▶ Information given
------------------------

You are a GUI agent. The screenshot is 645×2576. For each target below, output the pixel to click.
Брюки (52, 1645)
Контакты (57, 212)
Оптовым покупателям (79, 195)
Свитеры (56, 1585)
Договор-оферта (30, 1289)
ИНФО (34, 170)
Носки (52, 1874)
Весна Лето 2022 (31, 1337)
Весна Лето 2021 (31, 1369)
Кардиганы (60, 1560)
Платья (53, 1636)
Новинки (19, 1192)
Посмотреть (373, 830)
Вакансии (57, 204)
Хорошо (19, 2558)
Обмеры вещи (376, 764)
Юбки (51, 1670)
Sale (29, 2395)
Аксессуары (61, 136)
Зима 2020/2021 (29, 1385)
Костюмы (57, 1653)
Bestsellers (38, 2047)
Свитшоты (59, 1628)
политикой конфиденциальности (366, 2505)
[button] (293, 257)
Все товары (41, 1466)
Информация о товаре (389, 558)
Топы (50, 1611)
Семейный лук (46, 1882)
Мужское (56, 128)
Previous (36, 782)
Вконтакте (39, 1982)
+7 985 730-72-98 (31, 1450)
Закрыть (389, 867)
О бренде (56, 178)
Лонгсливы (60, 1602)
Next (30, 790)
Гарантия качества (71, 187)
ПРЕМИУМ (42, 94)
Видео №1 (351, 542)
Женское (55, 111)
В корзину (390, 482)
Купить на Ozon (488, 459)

------------------------

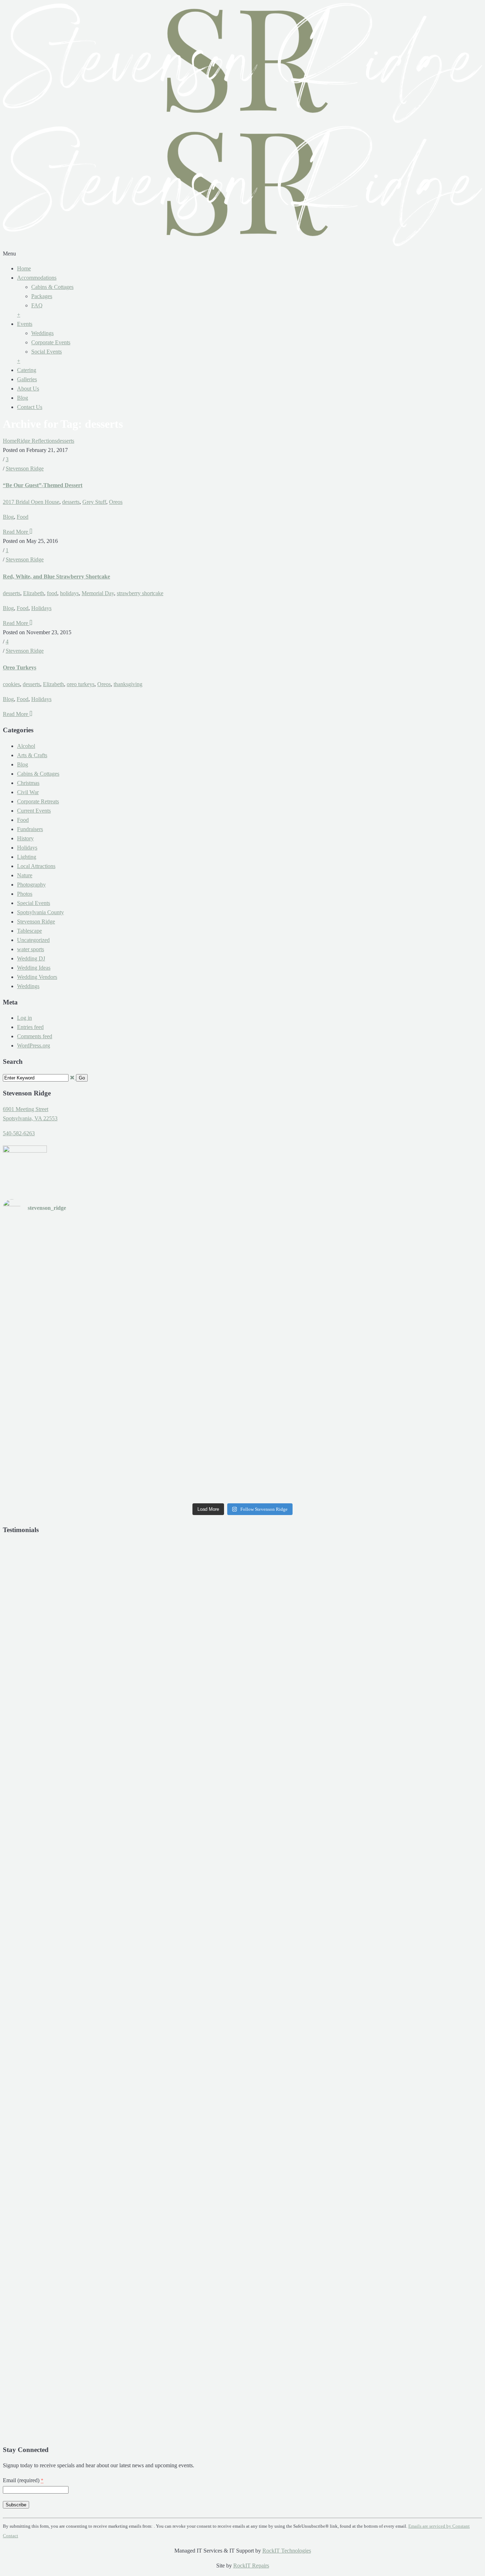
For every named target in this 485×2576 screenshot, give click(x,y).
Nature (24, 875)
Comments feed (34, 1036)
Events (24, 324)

------------------------

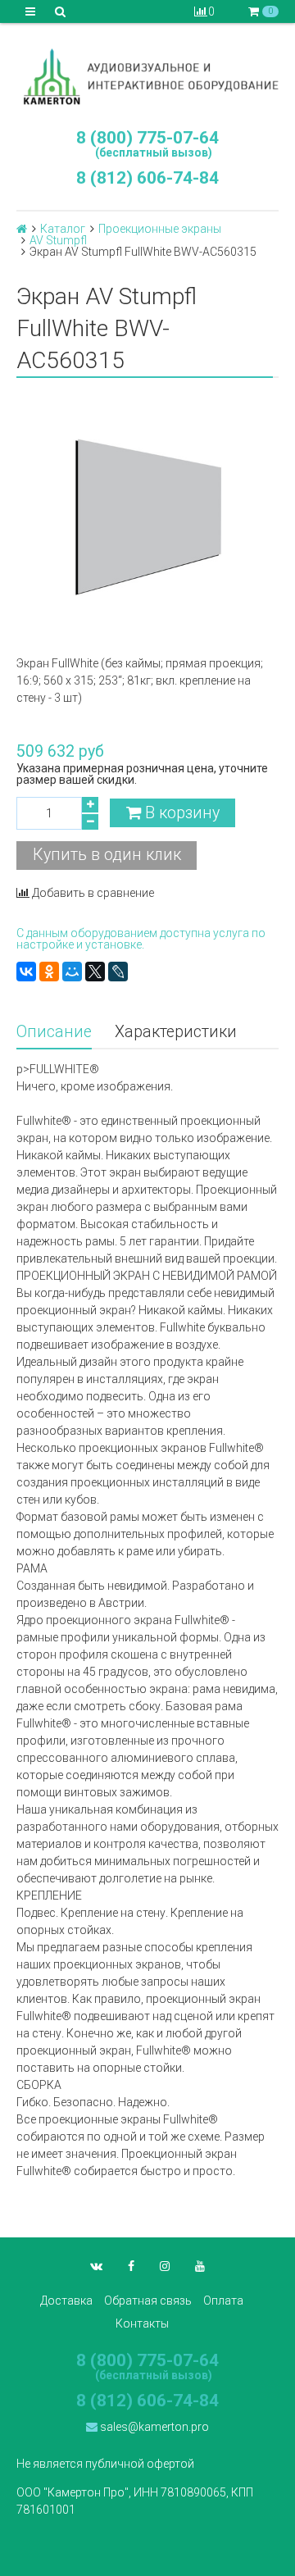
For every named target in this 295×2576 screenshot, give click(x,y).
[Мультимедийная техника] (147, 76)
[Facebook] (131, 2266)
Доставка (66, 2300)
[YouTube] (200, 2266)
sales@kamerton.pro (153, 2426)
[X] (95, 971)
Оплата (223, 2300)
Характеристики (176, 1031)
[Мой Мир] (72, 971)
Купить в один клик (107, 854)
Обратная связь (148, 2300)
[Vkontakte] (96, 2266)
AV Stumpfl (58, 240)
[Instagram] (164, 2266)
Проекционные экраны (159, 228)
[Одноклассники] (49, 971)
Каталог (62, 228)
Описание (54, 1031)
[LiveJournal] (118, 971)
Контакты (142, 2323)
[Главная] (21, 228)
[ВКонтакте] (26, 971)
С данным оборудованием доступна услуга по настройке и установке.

------------------------

▶ Aim of the task
Print exactly the lines above, between the one holding "Обмеры вещи (376, 764)" and the one holding "Купить на Ozon (488, 459)", inclusive, and nothing besides.

▶ Reply to the task
Обмеры вещи (376, 764)
Юбки (51, 1670)
Sale (29, 2395)
Аксессуары (61, 136)
Зима 2020/2021 (29, 1385)
Костюмы (57, 1653)
Bestsellers (38, 2047)
Свитшоты (59, 1628)
политикой конфиденциальности (366, 2505)
[button] (293, 257)
Все товары (41, 1466)
Информация о товаре (389, 558)
Топы (50, 1611)
Семейный лук (46, 1882)
Мужское (56, 128)
Previous (36, 782)
Вконтакте (39, 1982)
+7 985 730-72-98 (31, 1450)
Закрыть (389, 867)
О бренде (56, 178)
Лонгсливы (60, 1602)
Next (30, 790)
Гарантия качества (71, 187)
ПРЕМИУМ (42, 94)
Видео №1 (351, 542)
Женское (55, 111)
В корзину (390, 482)
Купить на Ozon (488, 459)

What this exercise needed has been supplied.